Secondo alcuni, la sua origine è però più antica, tanto da porlo come antenato diretto del panificatus dei romani.

Comunque sia, il dolce si è diffuso in tutta la Sicilia, rivestendo un ruolo di primo piano per tutto il periodo delle festività natalizie. A cominciare dalla festa dell’Immacolata Concezione, infatti, questo particolarissimo e profumatissimo dolce, viene cotto al forno e, sfruttando la sua lunga conservazione, gustato per diversi giorni.

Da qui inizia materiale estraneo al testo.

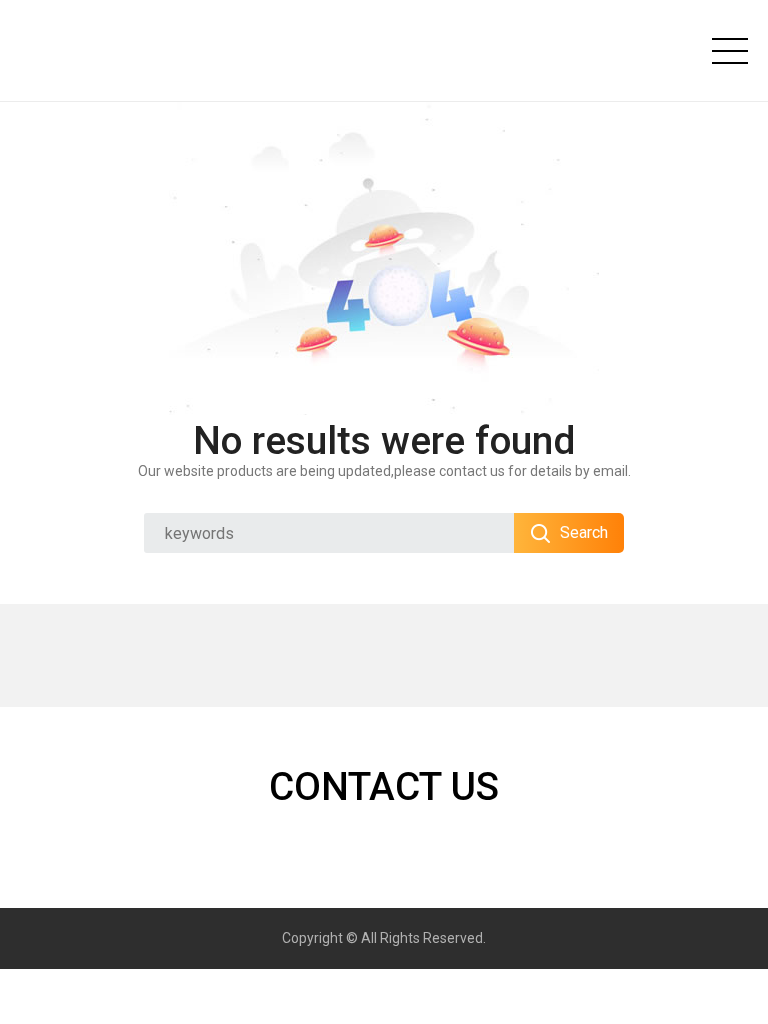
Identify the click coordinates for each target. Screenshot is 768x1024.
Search (584, 532)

I buccellati, profumano d’oriente grazie ad un lontano scambio di tradizioni con gli arabi e rappresentano i dolci del barocco siciliano per la magnificenza delle forme e la complessità degli ingredienti.

Preparazione:

1. Schiacciare le noci e tostarle;

2. In un tegame versare marmellata di fichi e d’arance;

3. Aggiungere cioccolata fondente a tocchetti, noci tostate, un cucchiaino di cannella e mescolare il tutto e lasciare raffreddare in frigorifero per mezz’ora il composto;

4. Pasta frolla: farina 00, zucchero semolato, sugna, un pizzico di sale, ammoniaca e latte q.b. impastare il tutto, spianare la frolla col mattarello e farcire con il composto preparato precedentemente;

5. Infine tagliare a tocchetti e infornare.